Objective: Preclinical animal studies show that cannabinoid CB1 receptor (CB1R) orthosteric antagonists/inverse agonists have strong anti-addiction effects against many addictive drugs. However, development of CB1R orthosteric antagonists/inverse agonists was terminated in 2008 due to significant side-effects (anxiety, depression, suicidal ideation) in clinical trials and use in Europe of the lead CB1R orthosteric antagonist/inverse agonist SR141716 (rimonabant). We propose that neutral CB1R antagonists (lacking inverse agonism) or CB1R negative allosteric modulators (binding to transmembrane allosteric sites rather than extracellular orthosteric sites) may have therapeutic anti-addiction potential without unwanted effects.
Methods: We evaluated the effects of these three types of CB1R ligand in animal models relating to drug addiction – including intravenous drug self-administration and drug-enhanced electrical brain-stimulation reward (BSR).
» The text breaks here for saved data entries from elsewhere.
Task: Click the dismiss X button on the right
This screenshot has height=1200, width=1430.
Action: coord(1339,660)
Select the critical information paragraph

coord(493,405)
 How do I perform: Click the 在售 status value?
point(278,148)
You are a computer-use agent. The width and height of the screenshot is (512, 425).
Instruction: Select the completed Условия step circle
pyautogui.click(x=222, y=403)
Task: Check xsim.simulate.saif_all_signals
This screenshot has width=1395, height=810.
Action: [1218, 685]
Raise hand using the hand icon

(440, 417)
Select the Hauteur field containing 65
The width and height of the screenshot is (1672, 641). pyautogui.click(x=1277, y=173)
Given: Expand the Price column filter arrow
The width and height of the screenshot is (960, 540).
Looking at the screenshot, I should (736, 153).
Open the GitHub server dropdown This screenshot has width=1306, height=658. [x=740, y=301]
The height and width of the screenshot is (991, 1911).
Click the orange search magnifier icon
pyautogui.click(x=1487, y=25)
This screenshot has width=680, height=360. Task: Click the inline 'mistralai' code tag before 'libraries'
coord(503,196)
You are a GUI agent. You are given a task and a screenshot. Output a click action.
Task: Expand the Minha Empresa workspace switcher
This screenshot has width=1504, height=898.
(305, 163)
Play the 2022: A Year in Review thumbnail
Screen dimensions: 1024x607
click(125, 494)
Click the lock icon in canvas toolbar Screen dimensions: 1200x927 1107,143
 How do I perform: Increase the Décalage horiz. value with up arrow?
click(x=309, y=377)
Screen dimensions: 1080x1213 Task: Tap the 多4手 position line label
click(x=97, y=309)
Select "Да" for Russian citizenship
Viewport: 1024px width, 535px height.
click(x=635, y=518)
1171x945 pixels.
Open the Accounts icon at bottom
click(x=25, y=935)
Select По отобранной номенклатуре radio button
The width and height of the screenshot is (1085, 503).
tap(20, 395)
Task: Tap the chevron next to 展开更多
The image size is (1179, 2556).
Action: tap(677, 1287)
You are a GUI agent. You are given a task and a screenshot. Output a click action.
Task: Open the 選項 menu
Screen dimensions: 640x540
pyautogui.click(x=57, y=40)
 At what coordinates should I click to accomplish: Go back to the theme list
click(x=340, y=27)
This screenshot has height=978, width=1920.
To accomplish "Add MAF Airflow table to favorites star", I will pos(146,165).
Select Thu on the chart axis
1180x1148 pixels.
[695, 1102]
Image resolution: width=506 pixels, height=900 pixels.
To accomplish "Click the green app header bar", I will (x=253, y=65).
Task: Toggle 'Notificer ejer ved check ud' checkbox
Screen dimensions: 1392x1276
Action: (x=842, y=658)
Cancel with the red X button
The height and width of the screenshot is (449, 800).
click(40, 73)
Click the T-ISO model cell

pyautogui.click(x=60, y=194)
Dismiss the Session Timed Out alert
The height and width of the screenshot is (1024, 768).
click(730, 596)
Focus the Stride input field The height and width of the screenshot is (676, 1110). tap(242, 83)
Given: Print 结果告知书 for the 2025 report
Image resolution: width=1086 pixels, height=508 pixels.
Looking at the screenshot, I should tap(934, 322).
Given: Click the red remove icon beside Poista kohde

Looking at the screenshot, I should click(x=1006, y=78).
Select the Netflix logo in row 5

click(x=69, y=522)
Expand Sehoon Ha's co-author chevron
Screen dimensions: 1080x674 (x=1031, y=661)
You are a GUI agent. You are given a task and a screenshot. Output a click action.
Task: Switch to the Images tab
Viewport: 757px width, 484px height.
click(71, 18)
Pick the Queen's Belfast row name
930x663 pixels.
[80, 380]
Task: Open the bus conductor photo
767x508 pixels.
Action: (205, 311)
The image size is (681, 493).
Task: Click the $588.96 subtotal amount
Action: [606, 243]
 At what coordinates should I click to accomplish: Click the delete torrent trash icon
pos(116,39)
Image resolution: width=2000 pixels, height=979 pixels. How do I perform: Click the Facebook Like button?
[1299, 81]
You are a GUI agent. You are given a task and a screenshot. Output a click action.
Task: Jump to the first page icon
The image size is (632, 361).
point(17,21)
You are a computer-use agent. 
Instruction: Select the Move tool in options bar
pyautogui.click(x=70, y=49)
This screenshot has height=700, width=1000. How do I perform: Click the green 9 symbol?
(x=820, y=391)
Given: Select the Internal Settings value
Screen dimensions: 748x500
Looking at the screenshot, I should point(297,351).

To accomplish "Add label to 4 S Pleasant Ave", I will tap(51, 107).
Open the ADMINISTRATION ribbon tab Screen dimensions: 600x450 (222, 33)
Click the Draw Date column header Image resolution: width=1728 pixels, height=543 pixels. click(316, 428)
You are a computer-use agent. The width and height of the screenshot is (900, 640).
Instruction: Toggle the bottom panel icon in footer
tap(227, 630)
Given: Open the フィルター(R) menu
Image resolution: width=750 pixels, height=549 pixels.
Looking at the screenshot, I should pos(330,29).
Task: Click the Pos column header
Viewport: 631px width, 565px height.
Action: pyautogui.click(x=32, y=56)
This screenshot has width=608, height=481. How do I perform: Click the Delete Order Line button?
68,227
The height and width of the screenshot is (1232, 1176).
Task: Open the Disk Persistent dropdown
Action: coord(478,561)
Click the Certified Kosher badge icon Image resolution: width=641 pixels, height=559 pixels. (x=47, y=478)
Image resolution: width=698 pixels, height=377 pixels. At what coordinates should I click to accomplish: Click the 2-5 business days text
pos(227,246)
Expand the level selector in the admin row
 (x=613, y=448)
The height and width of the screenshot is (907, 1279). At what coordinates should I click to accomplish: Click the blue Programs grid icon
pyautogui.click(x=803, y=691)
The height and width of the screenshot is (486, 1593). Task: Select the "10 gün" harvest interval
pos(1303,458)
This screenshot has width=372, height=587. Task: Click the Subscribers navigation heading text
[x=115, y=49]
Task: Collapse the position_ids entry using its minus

Results: We found that 1) the inverse CB1R agonist SR141716 (3, 10 mg/kg, i.p.) significantly inhibited cocaine, heroin, or nicotine self-administration and cocaine-enhanced BSR in laboratory rats; but SR141716 itself produced dysphoric effects in the BSR model; 2) the CB1R neutral antagonists AM4113 and PIMSR1 (3, 10 mg/kg) significantly attenuated cocaine, nicotine, or heroin self-administration and cocaine-enhanced brain-stimulation reward; by themselves, the two compounds had no effect on basal BSR functions; 3) the CB1R negative allosteric modulators (NAMs) GAT358 and GAT369 (10, 20 mg/kg) altered neither nicotine-enhanced BSR nor basal BSR functions.
Conclusions: Neutral CB1R antagonists appear more promising than CB1R orthosteric antagonists/inverse agonists or CB1R NAMs in medication development for treatment of drug abuse and addiction.